* [Exercise description] Copy the records that follow exactly as written, but not their pictures.

+++ Material for the task +++

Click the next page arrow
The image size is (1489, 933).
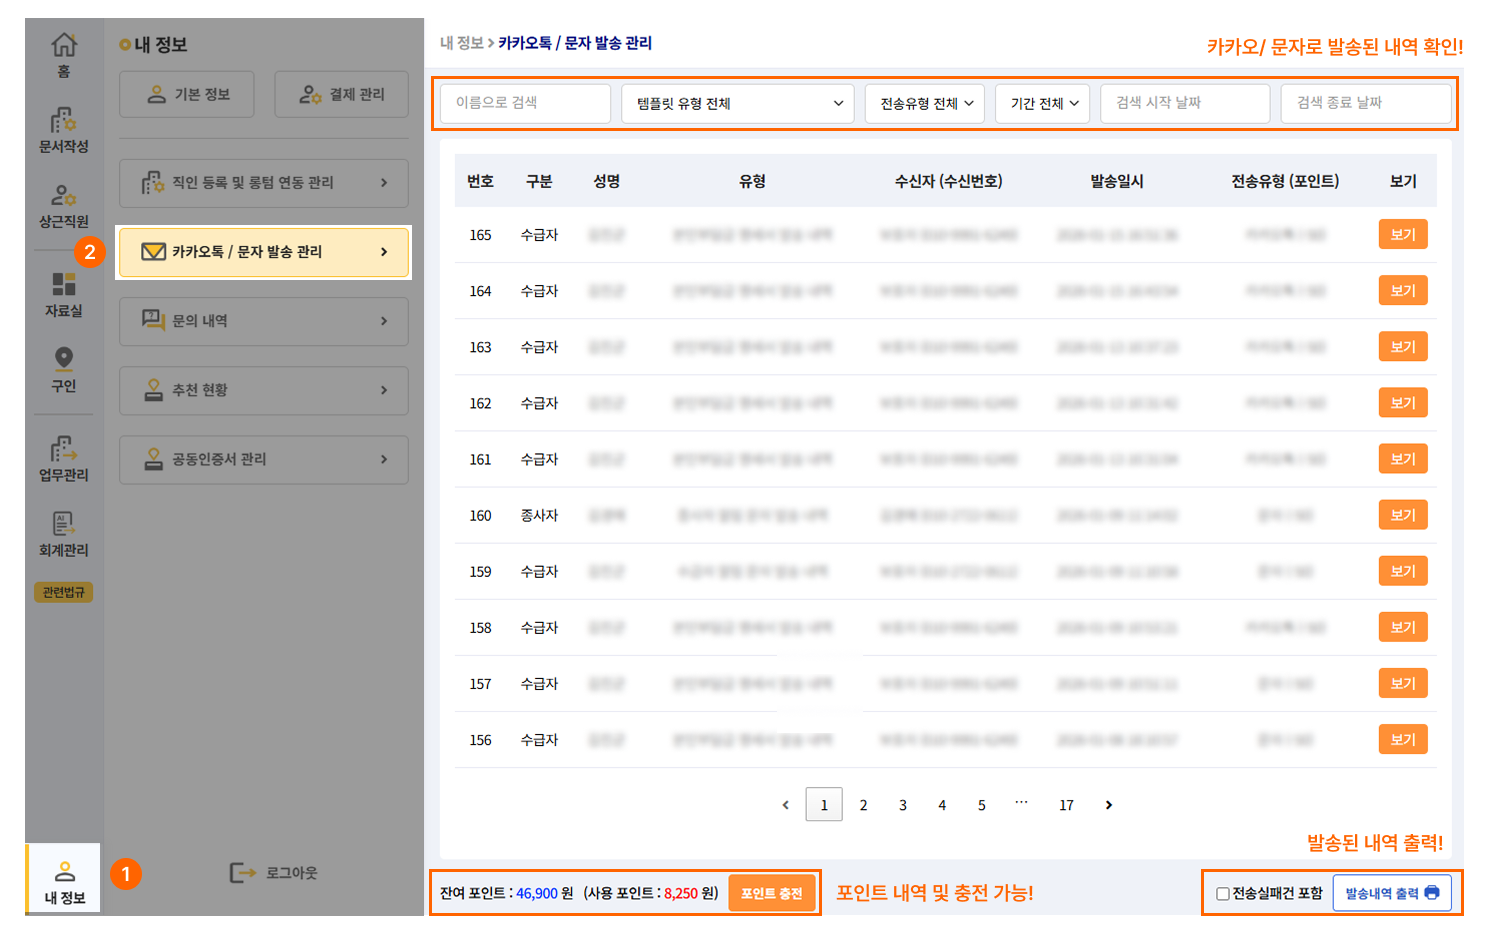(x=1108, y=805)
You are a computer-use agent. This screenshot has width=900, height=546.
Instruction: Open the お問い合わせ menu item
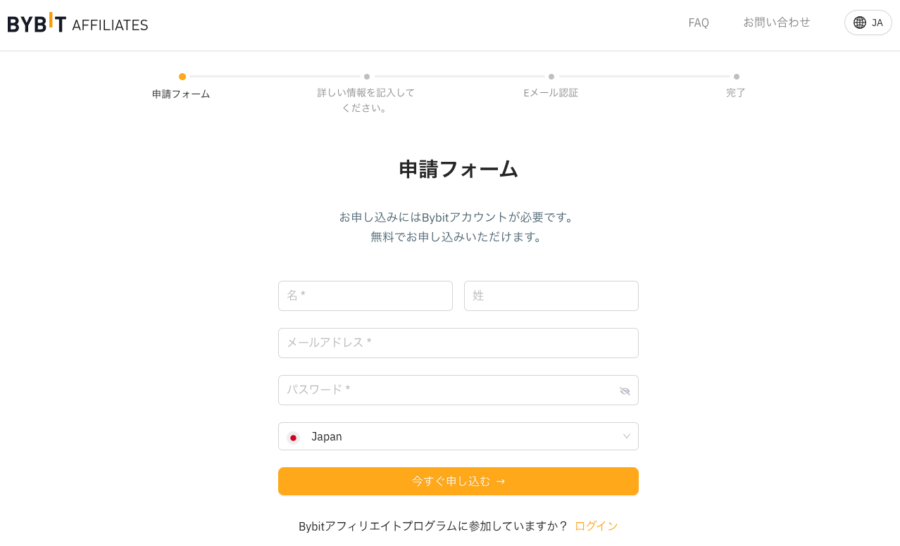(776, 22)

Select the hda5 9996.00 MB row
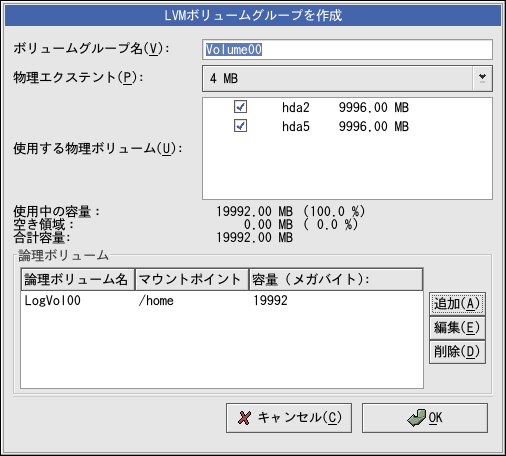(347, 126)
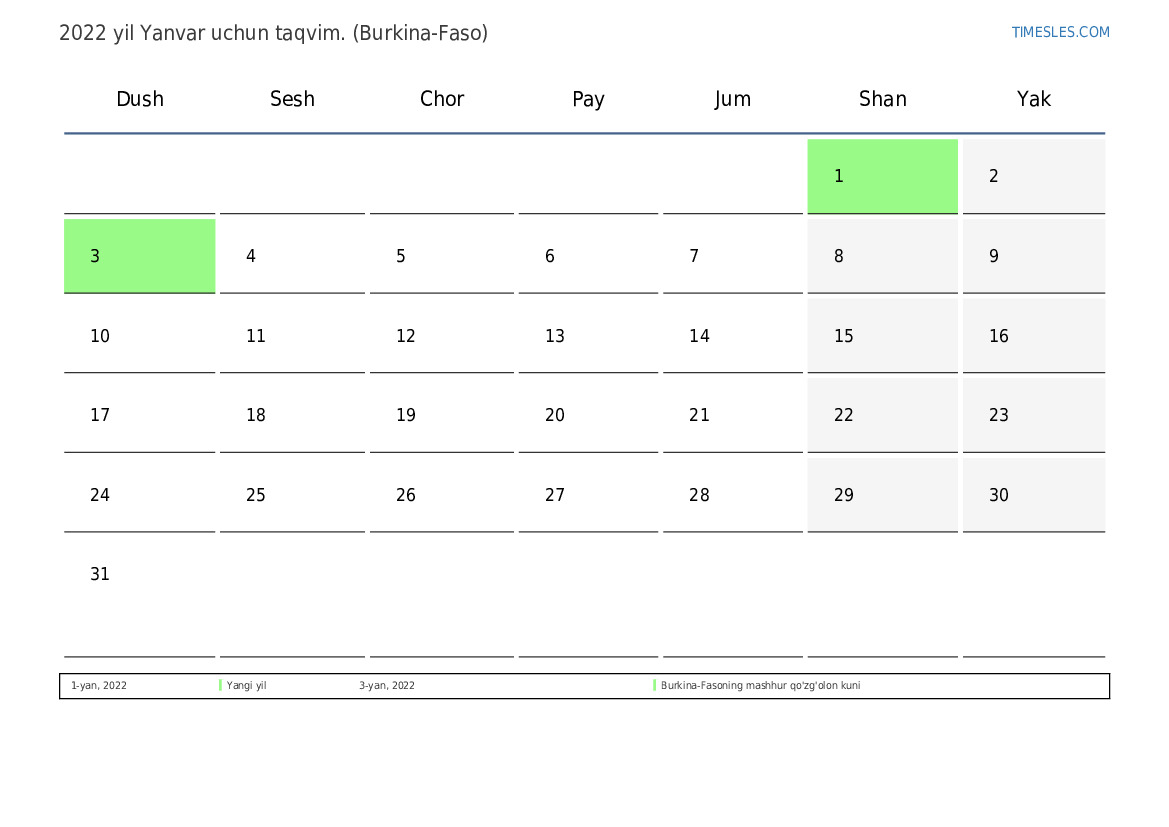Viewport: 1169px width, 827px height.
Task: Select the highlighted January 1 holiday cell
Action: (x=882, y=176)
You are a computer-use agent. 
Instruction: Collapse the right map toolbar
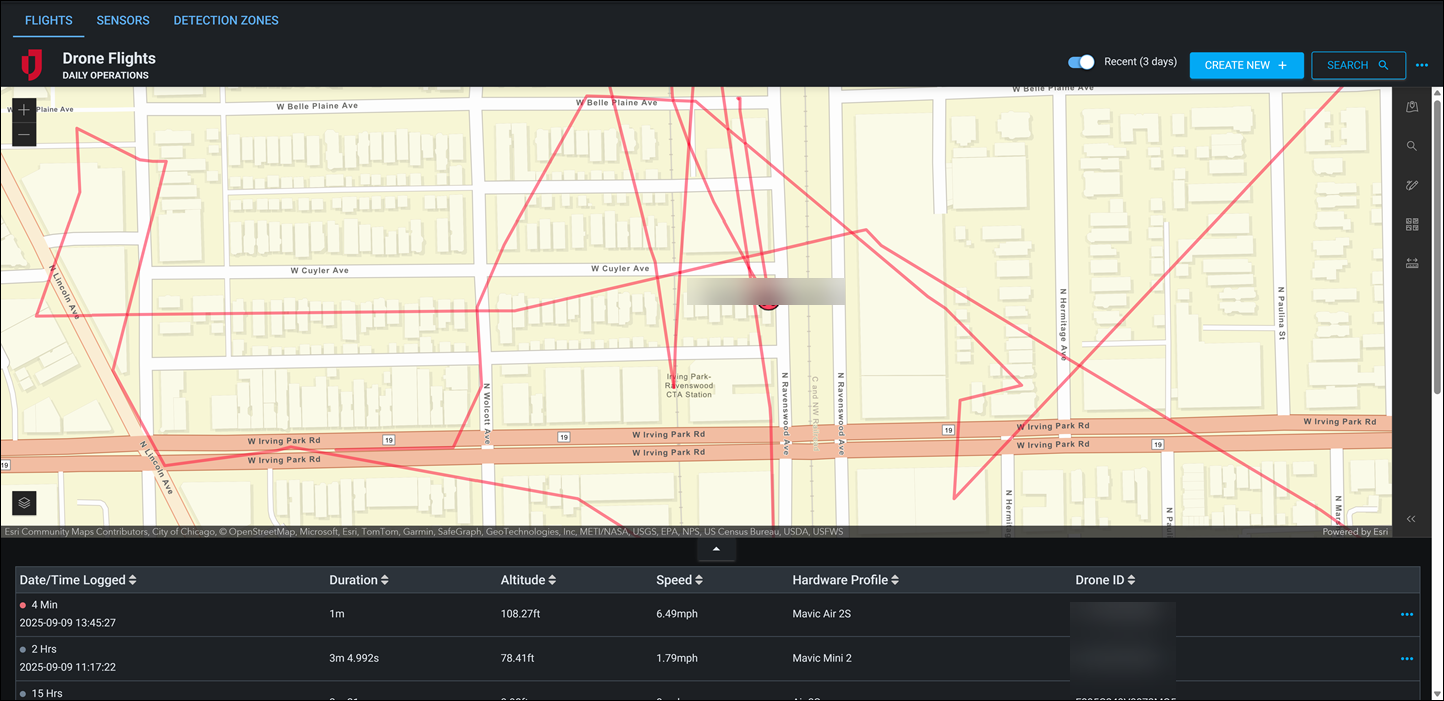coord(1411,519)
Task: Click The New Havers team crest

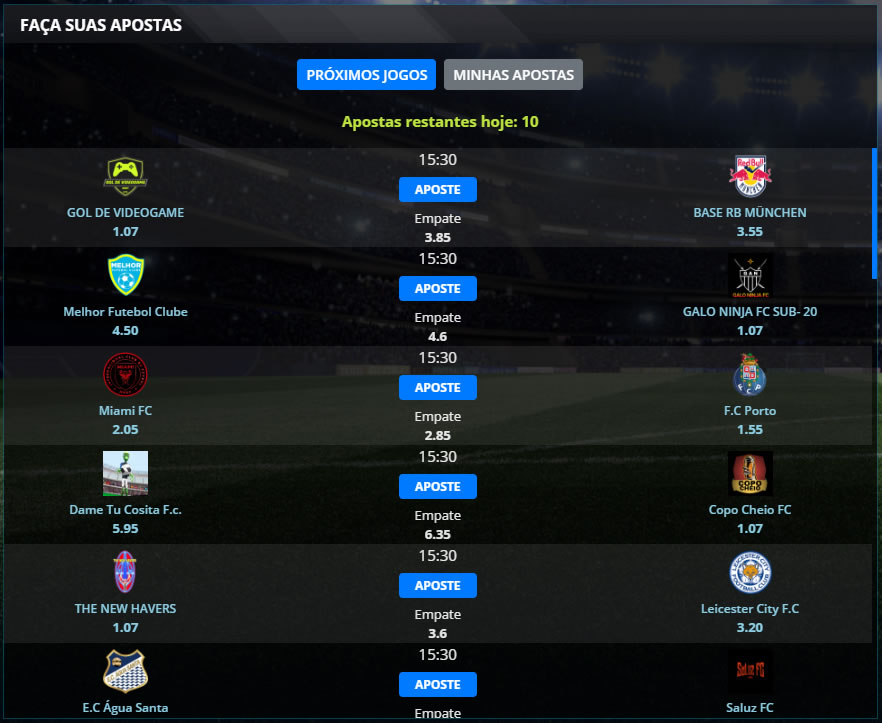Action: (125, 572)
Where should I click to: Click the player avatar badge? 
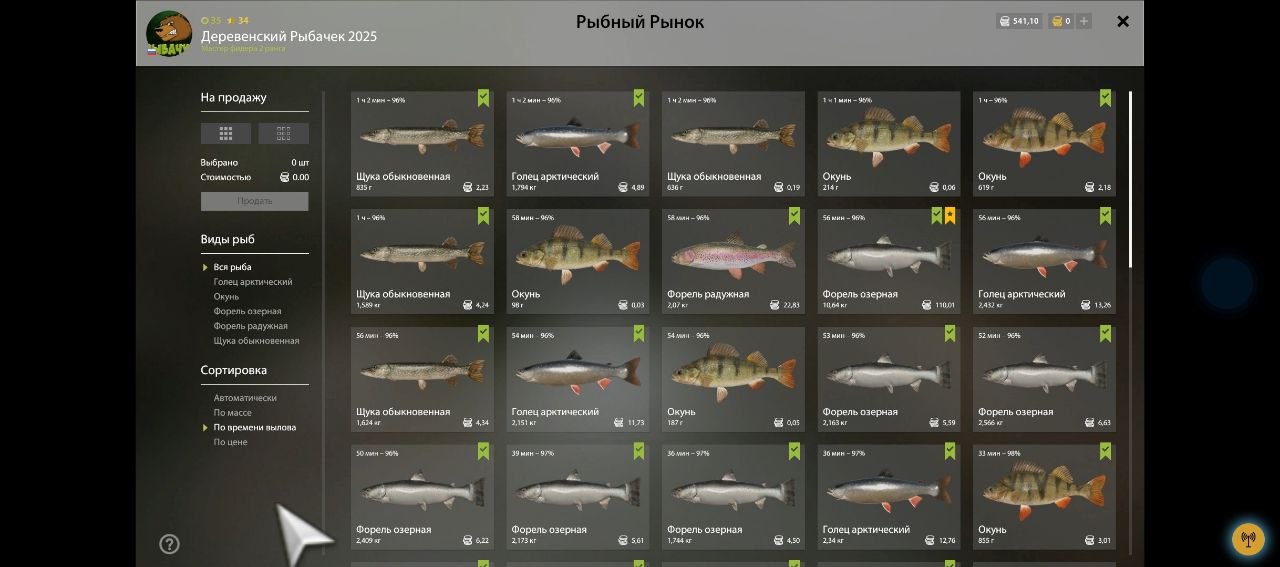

+++

* [Task response]
Click the next page arrow
The image size is (1489, 933).
(x=1108, y=805)
You are a computer-use agent. This screenshot has width=900, height=546.
Instruction: Open the お問い合わせ menu item
(776, 22)

Select the hda5 9996.00 MB row
(347, 126)
Viewport: 1169px width, 827px height.
Task: Select the highlighted January 1 holiday cell
Action: (x=882, y=176)
You are a computer-use agent. 
Instruction: Collapse the right map toolbar
coord(1411,519)
Task: Click The New Havers team crest

Action: (125, 572)
Where should I click to: Click the player avatar badge? 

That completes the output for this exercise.